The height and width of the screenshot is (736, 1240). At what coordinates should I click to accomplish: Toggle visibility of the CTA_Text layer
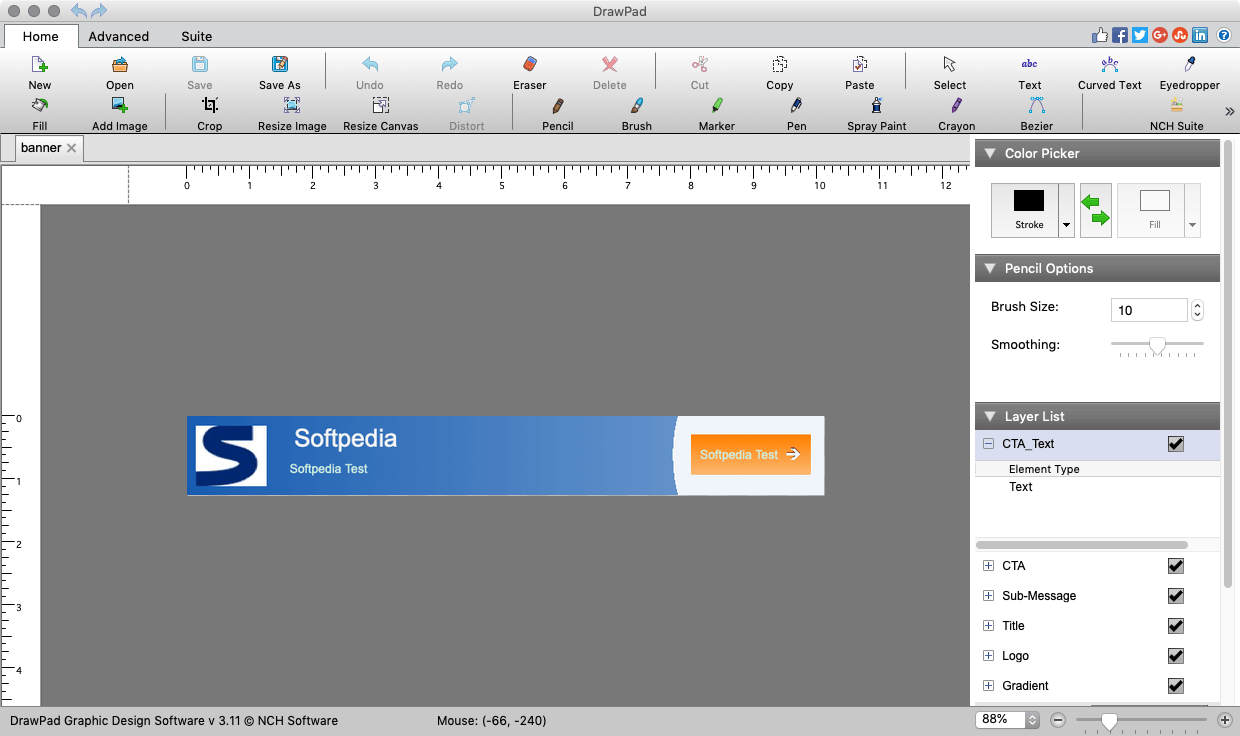point(1175,443)
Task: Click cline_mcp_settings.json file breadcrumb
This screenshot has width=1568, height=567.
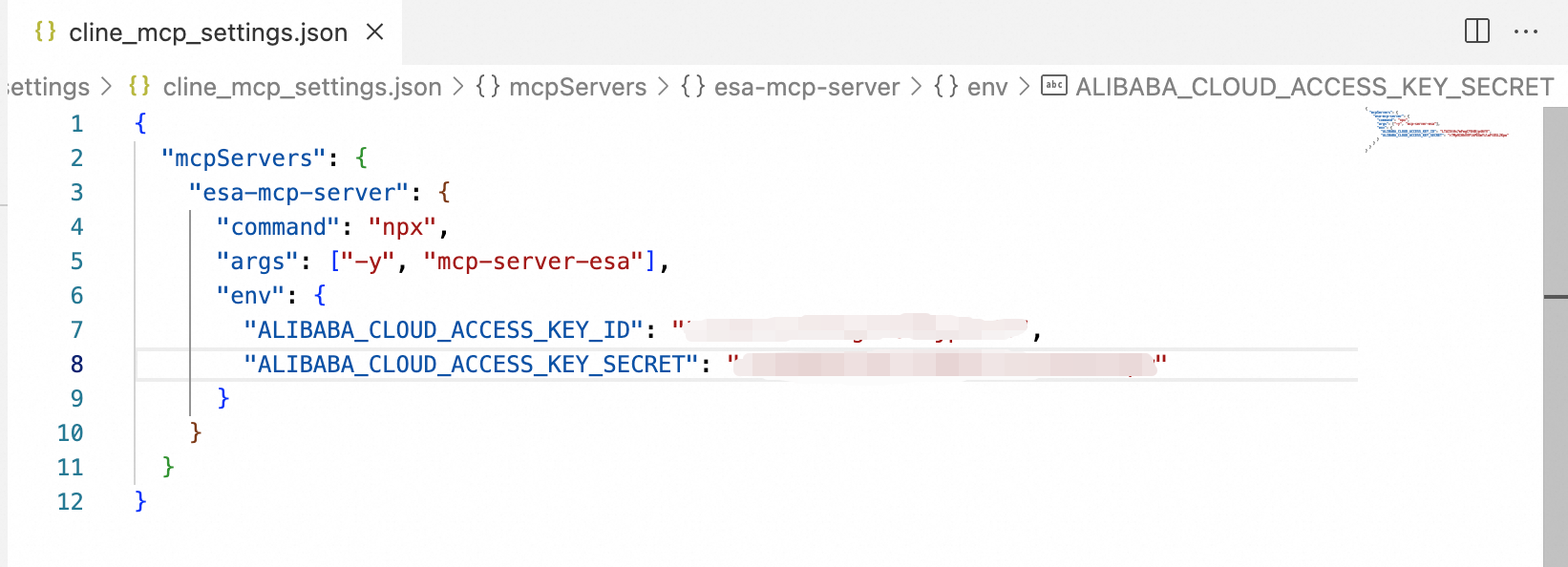Action: click(302, 87)
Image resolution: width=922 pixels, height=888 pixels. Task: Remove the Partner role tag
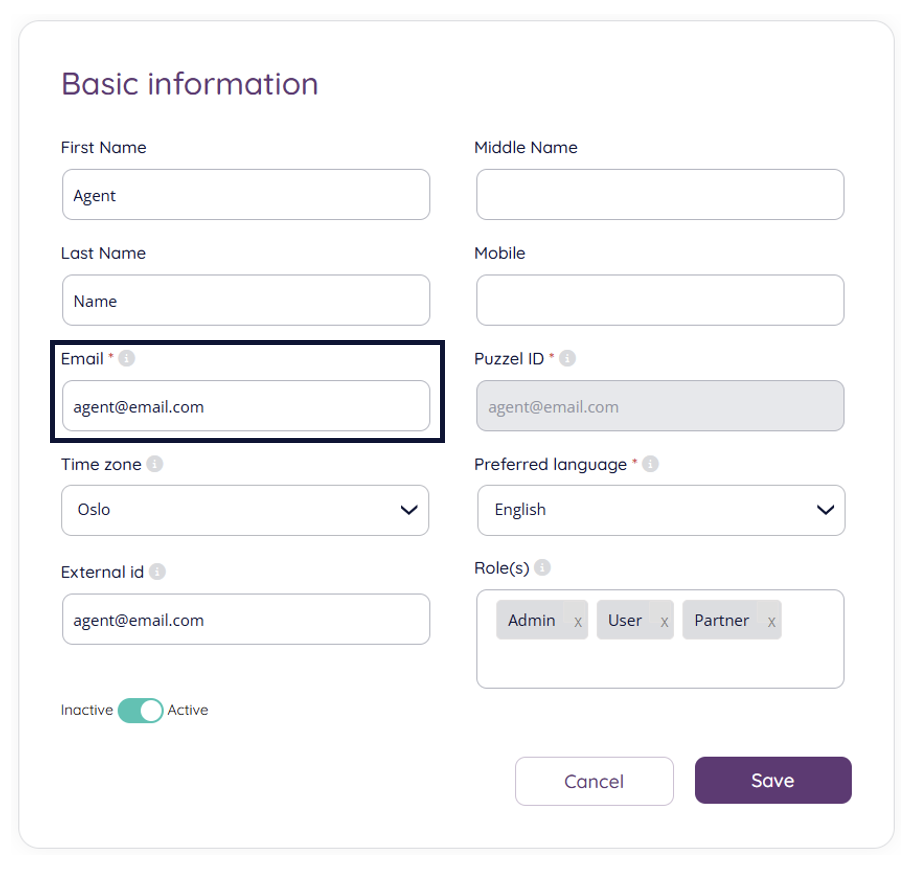point(771,621)
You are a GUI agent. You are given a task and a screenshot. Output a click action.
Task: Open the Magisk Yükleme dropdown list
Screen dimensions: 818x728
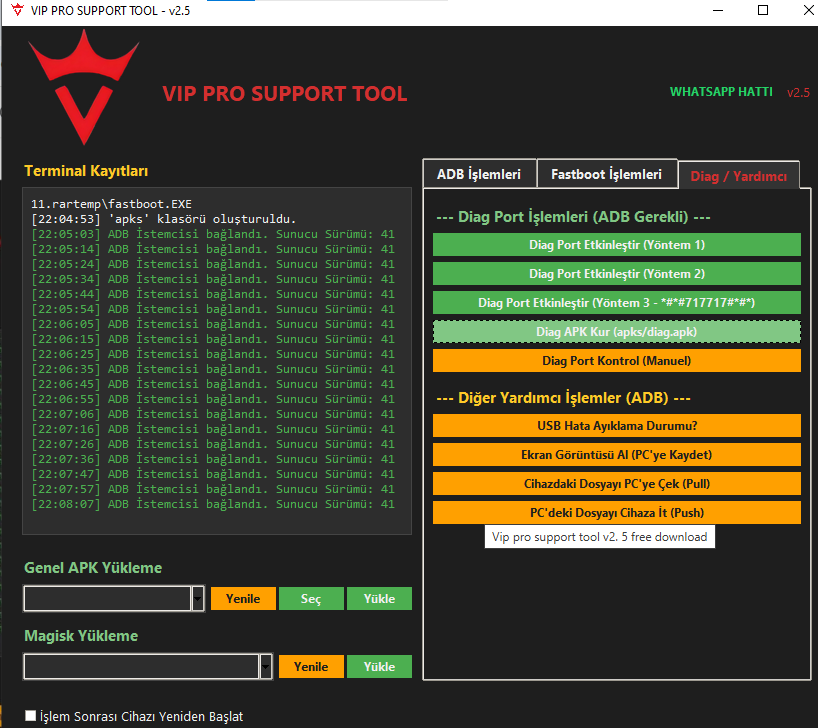pos(265,666)
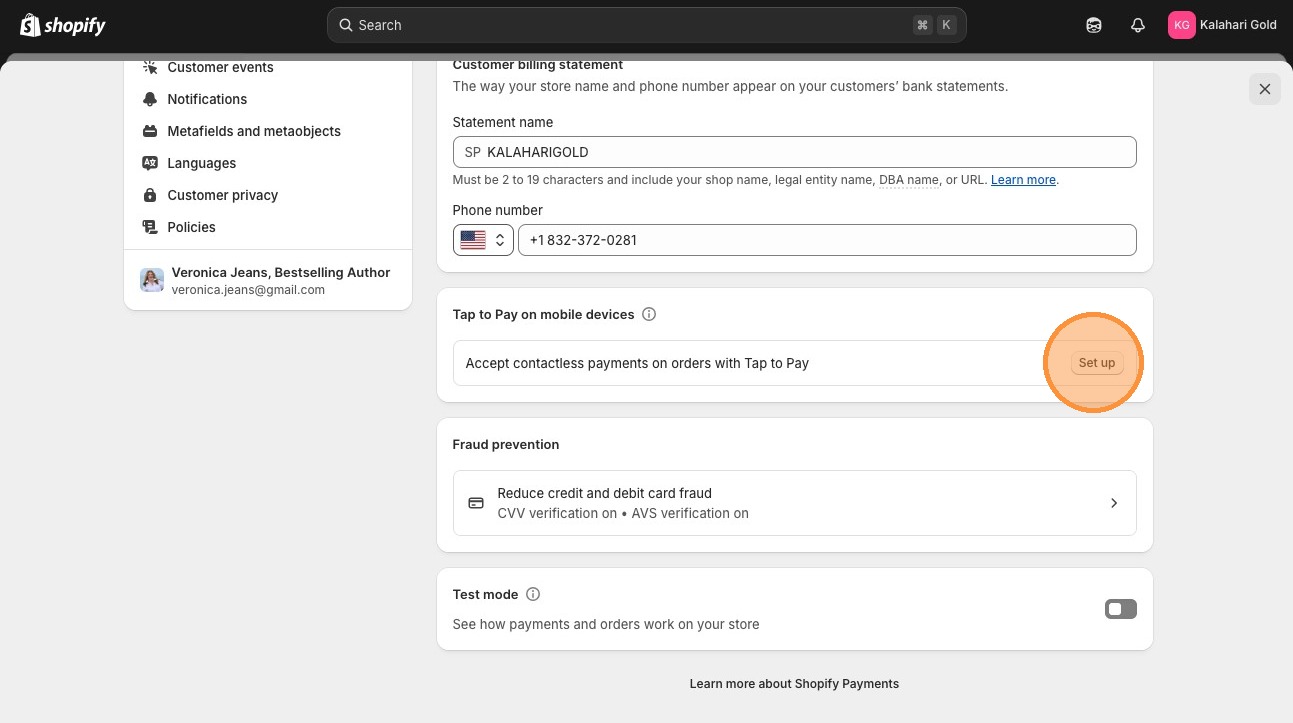1293x723 pixels.
Task: Click the Kalahari Gold store avatar
Action: coord(1181,25)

* _Assignment_
Your copy should match the material above exactly, minus its pictures.

* _Answer area_
The height and width of the screenshot is (736, 1240). At what coordinates should I click to accomplish: Toggle visibility of the CTA_Text layer
point(1175,443)
Task: Click cline_mcp_settings.json file breadcrumb
This screenshot has width=1568, height=567.
Action: click(302, 87)
Image resolution: width=922 pixels, height=888 pixels. Task: Remove the Partner role tag
point(771,621)
You are a GUI agent. You are given a task and a screenshot. Output a click action.
Task: Open the Magisk Yükleme dropdown list
Screen dimensions: 818x728
pos(265,666)
1293x723 pixels.
Task: Click the Kalahari Gold store avatar
Action: coord(1181,25)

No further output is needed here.